WORK ORDER: Where the string "record" occurs in a line of the data below, that line should be copied.

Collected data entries
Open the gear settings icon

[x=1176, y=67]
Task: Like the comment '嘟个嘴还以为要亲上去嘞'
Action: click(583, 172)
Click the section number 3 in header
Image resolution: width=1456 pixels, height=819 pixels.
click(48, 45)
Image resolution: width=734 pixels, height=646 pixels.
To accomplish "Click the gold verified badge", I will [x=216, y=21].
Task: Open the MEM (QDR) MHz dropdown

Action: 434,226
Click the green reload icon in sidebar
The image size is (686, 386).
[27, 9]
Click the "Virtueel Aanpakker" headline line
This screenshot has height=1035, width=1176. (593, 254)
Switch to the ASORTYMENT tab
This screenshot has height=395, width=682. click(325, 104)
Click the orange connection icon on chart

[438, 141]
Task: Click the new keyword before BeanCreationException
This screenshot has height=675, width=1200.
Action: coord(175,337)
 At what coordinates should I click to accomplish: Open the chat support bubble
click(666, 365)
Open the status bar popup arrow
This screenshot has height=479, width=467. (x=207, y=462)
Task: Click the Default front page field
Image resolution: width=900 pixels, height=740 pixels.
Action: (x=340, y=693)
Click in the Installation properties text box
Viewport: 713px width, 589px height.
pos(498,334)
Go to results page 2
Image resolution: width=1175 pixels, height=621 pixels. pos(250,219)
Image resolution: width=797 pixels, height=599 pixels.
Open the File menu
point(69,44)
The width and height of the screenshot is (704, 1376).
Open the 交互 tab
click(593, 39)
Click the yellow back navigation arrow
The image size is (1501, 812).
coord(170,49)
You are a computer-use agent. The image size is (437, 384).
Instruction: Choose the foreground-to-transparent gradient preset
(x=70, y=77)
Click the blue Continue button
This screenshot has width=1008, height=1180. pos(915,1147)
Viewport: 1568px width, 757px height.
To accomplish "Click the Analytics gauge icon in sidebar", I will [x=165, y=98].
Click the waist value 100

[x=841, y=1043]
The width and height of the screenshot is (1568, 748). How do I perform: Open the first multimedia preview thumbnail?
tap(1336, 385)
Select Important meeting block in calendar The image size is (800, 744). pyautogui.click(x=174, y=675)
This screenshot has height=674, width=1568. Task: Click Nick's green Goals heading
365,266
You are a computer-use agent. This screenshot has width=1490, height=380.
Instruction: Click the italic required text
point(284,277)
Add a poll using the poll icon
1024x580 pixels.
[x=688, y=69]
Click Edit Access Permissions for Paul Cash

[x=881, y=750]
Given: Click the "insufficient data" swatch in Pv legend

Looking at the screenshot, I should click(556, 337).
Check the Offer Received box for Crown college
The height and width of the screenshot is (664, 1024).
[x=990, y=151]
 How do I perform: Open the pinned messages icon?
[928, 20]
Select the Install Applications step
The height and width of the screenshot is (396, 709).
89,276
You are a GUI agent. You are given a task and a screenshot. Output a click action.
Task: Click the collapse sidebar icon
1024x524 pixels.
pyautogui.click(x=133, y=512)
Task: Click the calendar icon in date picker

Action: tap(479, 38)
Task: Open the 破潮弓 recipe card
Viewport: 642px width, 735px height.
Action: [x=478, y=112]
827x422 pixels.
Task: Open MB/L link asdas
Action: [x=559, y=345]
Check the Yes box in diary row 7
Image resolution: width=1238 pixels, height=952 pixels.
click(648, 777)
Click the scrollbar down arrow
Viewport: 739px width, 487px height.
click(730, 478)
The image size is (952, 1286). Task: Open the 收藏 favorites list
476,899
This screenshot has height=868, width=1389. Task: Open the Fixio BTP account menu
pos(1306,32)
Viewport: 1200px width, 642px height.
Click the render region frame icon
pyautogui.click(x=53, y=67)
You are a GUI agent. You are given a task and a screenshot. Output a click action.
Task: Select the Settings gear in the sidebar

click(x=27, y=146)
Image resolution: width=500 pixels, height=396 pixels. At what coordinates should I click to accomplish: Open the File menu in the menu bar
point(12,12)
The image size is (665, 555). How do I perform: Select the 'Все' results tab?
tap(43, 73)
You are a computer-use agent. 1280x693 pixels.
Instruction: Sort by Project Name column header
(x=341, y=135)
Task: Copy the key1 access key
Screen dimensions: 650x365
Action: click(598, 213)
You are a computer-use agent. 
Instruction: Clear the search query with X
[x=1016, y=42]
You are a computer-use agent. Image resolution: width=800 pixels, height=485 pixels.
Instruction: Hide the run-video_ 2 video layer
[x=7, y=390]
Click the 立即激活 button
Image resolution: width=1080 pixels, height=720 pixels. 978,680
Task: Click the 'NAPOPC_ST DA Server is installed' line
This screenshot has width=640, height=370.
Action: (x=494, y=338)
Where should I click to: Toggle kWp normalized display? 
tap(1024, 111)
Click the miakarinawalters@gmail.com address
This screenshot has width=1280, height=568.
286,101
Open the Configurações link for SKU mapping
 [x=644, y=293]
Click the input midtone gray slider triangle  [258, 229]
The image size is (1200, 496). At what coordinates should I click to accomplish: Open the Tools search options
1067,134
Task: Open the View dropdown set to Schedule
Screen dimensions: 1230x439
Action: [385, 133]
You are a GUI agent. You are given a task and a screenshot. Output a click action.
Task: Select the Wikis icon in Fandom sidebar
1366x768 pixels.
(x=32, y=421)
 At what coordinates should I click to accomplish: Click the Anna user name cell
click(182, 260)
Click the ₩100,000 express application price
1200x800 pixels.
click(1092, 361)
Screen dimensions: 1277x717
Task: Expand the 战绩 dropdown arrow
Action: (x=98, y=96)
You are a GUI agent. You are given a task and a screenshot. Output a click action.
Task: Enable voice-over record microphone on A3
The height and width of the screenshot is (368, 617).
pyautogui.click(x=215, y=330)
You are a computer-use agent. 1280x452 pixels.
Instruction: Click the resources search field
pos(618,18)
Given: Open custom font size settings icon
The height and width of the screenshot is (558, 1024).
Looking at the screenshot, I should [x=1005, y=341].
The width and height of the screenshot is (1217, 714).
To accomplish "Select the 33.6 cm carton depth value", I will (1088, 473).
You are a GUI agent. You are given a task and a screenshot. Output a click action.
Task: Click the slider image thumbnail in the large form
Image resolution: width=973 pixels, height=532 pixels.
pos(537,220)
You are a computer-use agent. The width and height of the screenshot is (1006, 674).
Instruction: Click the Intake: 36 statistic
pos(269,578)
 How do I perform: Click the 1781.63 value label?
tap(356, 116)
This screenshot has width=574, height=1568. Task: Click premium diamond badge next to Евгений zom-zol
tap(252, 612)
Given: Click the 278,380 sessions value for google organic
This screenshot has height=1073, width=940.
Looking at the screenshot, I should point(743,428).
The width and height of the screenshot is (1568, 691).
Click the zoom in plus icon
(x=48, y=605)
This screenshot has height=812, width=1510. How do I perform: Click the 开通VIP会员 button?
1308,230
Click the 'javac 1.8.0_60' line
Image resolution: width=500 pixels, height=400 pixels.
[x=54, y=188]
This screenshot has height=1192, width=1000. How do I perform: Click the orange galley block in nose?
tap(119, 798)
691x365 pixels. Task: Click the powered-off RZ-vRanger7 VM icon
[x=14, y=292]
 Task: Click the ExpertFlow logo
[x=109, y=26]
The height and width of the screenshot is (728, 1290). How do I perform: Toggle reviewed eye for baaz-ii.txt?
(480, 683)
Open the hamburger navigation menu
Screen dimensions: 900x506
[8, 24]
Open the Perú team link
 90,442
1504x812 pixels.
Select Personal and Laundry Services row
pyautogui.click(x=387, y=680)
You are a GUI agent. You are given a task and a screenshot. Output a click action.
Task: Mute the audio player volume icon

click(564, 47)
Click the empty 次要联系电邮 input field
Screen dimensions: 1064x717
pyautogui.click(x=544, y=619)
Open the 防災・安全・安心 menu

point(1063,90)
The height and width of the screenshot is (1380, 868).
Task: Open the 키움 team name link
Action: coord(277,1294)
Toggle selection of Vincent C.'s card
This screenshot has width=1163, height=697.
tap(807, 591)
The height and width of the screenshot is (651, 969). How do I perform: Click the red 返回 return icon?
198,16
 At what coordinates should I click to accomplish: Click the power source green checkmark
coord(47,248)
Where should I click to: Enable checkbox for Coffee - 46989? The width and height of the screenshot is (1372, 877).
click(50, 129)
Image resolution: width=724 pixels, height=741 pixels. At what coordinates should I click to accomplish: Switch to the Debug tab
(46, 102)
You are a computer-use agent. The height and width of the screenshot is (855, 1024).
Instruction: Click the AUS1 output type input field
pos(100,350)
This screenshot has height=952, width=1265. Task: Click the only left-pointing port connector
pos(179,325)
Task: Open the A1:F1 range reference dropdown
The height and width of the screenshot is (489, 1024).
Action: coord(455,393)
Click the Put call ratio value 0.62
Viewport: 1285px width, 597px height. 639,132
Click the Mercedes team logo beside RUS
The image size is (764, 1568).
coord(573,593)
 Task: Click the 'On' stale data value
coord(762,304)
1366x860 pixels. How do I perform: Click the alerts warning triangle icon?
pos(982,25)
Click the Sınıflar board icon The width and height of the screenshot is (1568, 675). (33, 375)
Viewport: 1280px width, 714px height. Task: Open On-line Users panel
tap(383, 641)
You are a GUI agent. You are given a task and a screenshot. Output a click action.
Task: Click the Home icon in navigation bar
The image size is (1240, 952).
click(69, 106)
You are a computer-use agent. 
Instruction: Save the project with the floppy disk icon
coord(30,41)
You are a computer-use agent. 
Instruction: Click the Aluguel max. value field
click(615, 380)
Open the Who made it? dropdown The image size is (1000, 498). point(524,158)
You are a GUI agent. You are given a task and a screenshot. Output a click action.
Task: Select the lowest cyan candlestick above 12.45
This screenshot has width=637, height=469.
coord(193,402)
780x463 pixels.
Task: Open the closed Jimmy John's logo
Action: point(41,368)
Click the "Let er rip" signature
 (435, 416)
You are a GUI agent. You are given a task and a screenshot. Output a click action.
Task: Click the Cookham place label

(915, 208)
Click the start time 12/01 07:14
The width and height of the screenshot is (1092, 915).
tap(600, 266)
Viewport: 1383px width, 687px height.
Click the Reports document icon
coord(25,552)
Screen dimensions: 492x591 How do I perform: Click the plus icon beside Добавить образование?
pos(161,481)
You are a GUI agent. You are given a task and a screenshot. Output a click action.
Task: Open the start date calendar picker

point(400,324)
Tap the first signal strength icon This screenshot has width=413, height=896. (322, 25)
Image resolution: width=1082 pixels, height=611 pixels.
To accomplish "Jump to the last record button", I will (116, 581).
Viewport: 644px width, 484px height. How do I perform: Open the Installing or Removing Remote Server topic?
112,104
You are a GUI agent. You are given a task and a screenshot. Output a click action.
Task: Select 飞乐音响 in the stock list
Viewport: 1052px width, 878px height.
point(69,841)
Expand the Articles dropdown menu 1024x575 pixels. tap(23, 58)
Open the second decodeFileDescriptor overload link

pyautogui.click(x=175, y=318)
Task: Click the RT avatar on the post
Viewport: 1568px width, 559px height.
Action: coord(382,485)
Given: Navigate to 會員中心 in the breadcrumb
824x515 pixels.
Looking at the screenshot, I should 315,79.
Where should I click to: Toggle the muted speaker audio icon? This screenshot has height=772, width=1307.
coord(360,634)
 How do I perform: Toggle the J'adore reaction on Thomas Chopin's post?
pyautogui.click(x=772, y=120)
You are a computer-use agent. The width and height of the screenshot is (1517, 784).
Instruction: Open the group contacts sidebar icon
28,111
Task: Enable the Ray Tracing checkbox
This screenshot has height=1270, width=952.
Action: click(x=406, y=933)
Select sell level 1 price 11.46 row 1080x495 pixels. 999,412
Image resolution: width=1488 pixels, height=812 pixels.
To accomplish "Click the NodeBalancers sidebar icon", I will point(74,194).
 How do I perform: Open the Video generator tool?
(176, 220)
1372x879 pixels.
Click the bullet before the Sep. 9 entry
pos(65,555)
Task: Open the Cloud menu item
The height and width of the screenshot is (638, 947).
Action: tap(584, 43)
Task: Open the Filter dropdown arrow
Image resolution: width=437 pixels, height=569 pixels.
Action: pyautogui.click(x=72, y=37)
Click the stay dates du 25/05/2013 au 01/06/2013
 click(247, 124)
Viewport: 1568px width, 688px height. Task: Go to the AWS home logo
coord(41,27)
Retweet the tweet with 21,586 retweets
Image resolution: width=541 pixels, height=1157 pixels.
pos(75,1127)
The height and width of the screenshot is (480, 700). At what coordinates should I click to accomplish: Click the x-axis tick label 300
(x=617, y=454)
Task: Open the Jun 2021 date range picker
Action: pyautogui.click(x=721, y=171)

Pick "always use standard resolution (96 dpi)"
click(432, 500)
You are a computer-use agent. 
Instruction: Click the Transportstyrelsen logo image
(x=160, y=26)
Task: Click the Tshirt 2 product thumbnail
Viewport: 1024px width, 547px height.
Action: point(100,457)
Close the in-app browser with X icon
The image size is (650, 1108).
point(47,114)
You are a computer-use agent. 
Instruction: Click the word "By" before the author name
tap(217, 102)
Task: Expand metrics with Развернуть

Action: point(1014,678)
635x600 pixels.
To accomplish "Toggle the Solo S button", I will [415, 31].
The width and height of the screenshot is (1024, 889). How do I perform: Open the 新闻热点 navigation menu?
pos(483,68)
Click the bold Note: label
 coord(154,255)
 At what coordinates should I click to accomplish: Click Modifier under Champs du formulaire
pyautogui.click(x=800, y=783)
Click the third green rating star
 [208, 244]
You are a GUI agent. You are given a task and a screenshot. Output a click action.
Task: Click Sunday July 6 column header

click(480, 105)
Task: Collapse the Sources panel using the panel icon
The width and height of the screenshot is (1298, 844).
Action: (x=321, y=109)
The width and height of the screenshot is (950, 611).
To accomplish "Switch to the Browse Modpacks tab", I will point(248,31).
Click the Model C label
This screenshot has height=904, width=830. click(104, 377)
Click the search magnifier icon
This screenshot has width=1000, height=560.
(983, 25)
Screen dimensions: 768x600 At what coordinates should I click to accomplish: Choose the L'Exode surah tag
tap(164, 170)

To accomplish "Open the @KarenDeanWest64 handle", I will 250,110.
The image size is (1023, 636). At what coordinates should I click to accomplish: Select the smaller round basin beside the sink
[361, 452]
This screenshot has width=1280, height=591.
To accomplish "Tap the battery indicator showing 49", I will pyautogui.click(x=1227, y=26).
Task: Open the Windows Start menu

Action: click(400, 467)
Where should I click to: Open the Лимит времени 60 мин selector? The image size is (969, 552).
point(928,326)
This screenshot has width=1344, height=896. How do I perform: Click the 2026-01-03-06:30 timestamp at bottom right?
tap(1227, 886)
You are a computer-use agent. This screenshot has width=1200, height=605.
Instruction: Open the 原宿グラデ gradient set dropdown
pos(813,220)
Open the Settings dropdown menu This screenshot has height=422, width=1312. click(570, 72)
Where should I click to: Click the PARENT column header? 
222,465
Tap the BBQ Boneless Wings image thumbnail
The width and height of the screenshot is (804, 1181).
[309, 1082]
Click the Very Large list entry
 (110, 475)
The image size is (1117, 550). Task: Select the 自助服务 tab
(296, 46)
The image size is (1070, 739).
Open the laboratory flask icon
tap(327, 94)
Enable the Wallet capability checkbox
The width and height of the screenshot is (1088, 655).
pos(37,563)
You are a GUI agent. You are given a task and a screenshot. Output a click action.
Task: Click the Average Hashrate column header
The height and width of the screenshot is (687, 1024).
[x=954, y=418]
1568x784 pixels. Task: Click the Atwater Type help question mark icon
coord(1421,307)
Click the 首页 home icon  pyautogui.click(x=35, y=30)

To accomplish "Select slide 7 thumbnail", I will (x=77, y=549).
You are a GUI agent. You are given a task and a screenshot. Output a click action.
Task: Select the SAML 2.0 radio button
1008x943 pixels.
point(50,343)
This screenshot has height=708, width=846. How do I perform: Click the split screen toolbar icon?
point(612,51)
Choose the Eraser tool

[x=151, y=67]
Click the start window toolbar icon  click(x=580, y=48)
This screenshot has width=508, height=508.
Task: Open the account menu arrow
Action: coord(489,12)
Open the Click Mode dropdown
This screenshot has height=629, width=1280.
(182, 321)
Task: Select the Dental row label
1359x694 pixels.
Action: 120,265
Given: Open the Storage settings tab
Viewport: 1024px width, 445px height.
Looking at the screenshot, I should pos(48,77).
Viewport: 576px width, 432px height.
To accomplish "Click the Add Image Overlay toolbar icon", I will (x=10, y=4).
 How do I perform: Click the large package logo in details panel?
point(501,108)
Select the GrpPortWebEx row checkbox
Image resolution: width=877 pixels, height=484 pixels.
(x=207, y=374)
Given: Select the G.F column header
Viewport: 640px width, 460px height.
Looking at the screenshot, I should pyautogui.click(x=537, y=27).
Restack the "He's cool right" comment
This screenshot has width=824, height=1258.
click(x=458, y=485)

ANSWER SPACE:
Task: Enable voice-over record microphone on A3
To accomplish "Jump to the last record button", I will (116, 581).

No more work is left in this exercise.